U.S. forces lost track of massive amounts of weapons behind in Syria, says Pentagon
Weapons were damaged, and maybe stolen or lost, due to bad accounting.
By Christinia Bemis | Feb 20, 2020 | Print-friendly

Hundreds of millions of dollars' worth of U.S. weaponry may have been lost or stolen in war zones in Syria, warns a new Pentagon report. The report, released Tuesday by the Defense Department Inspector General, finds that U.S. forces failed to keep track of around $715 million of weapons that they had sent to U.S. allies during the fight against Islamic State militants.

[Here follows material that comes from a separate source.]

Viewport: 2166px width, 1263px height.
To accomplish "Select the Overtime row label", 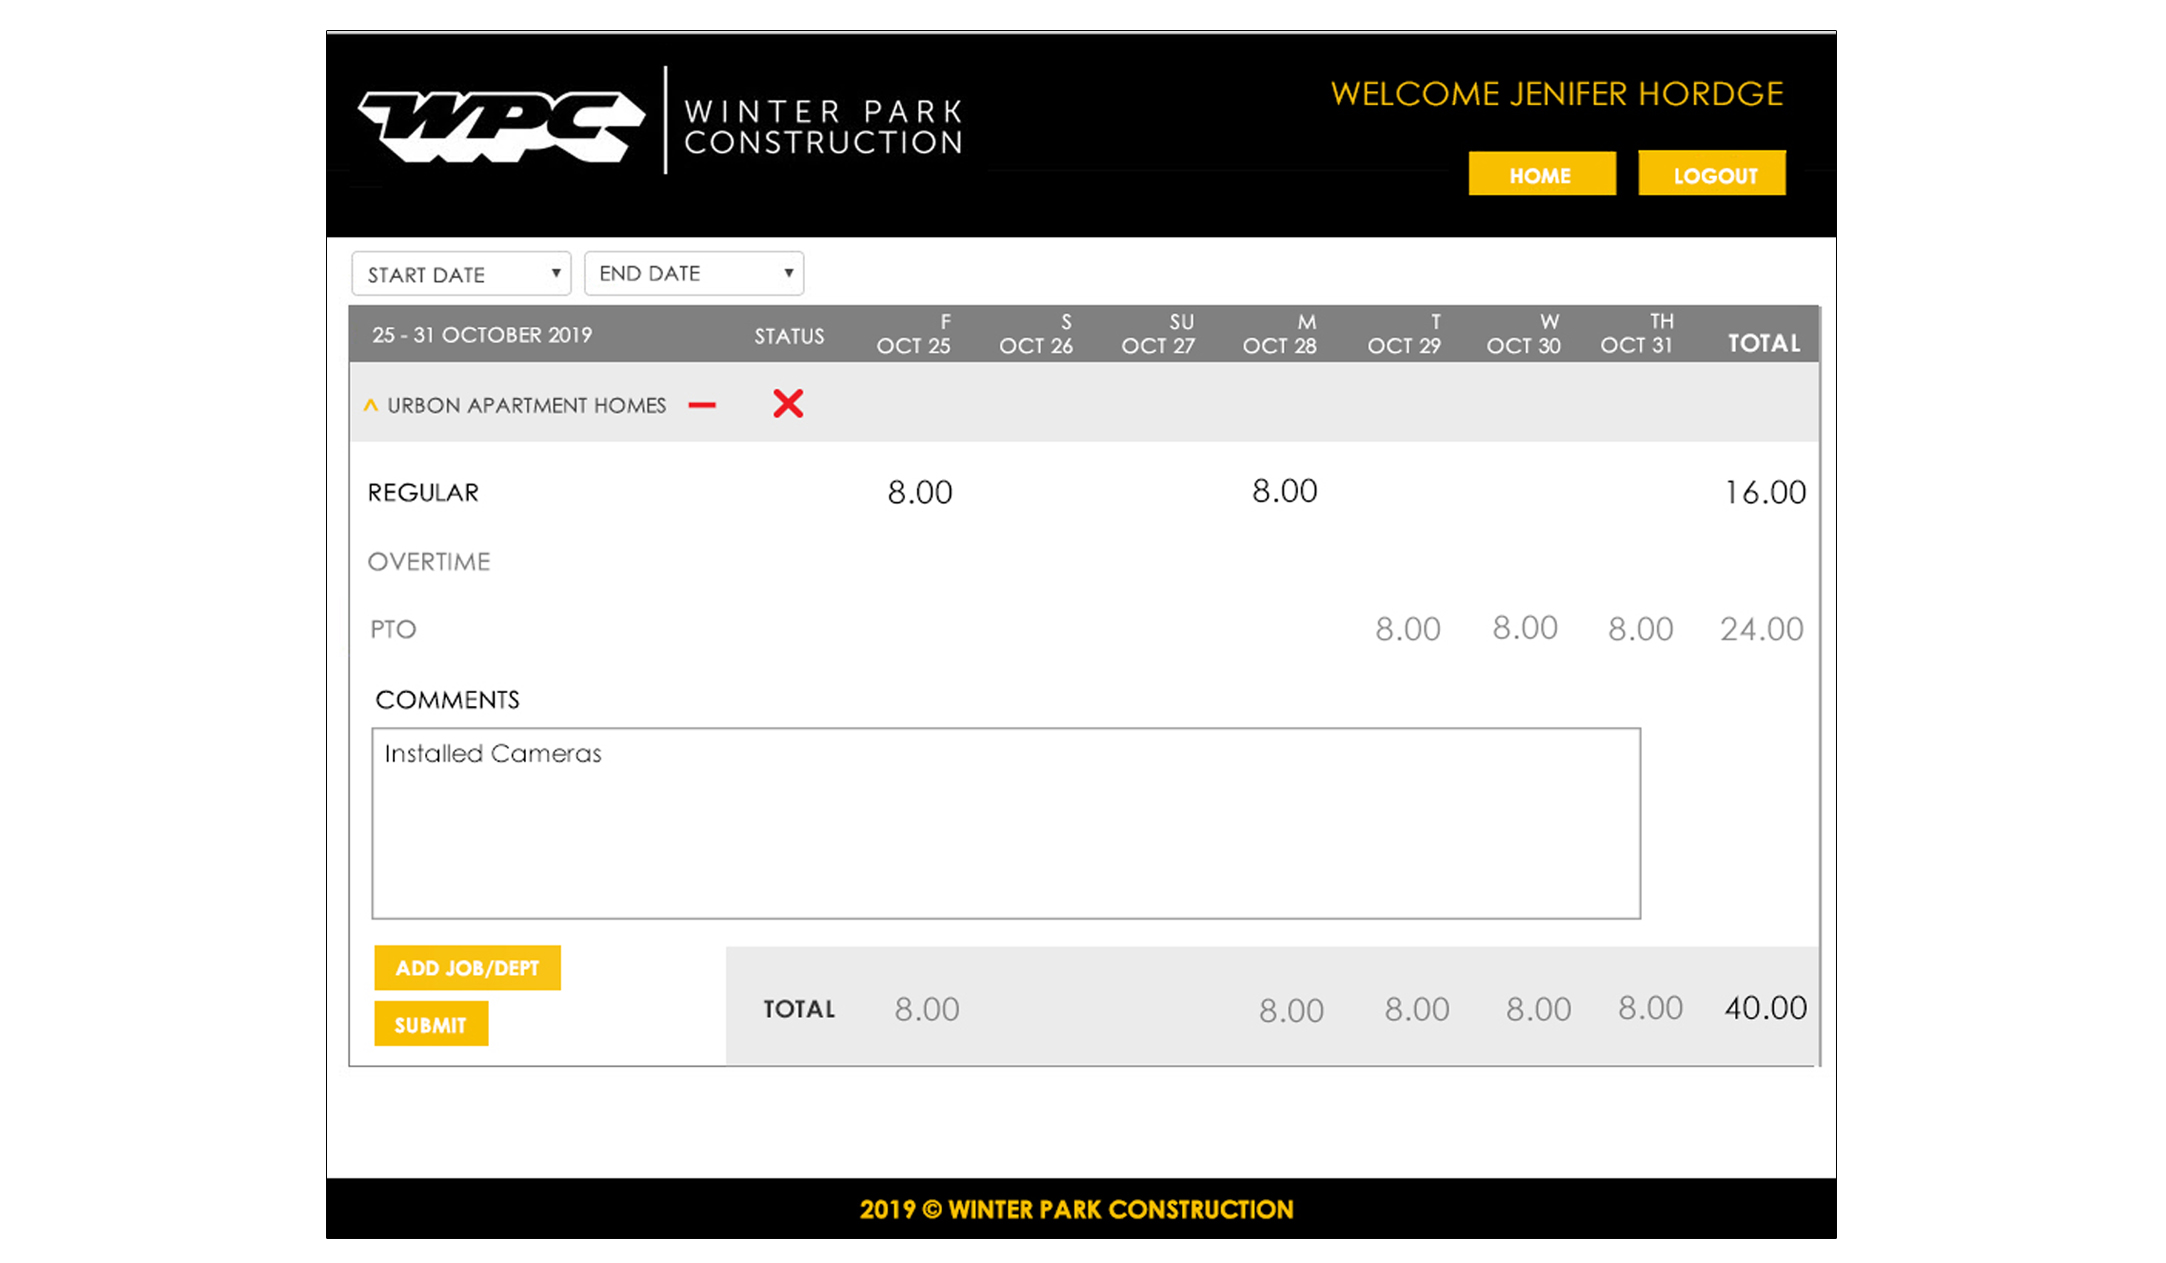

Officials with Special Operations Joint Task Force-Operation Inherent Resolve (SOJTF-OIR) and the 1st Theater Sustainment Command (TSC) were responsible for accounting for the weapons and failed to do so, according to the report. The Military Times, a defense news publication, explained that SOJTF-OIR oversees a fund to train and equip Syrian forces to combat the Islamic State and decides which weapons and equipment these forces require. It said that the 1st TSC oversaw storage of the arms at a warehouse in Kuwait and their transfers to other warehouses near the Syrian border.

The inspector general's report found that thousands of weapons were "vulnerable to loss or theft." Officials could not say for certain if any hardware had been lost or stolen, however, due to improper accounting.

Accounting errors also caused cost duplicate orders, resulting in cost overruns and overflow of equipment into the warehouses, the report also said. It also stated that many weapons suffered damage due to improper storage in outside shipping containers as storage space ran low.

The report said that SOJTF-OIR and the 1st TSC will organize a new shared drive to establish a centralized inventory of all the equipment. All unserviceable gear and weapons will be disposed of to free up more warehouse space, it said.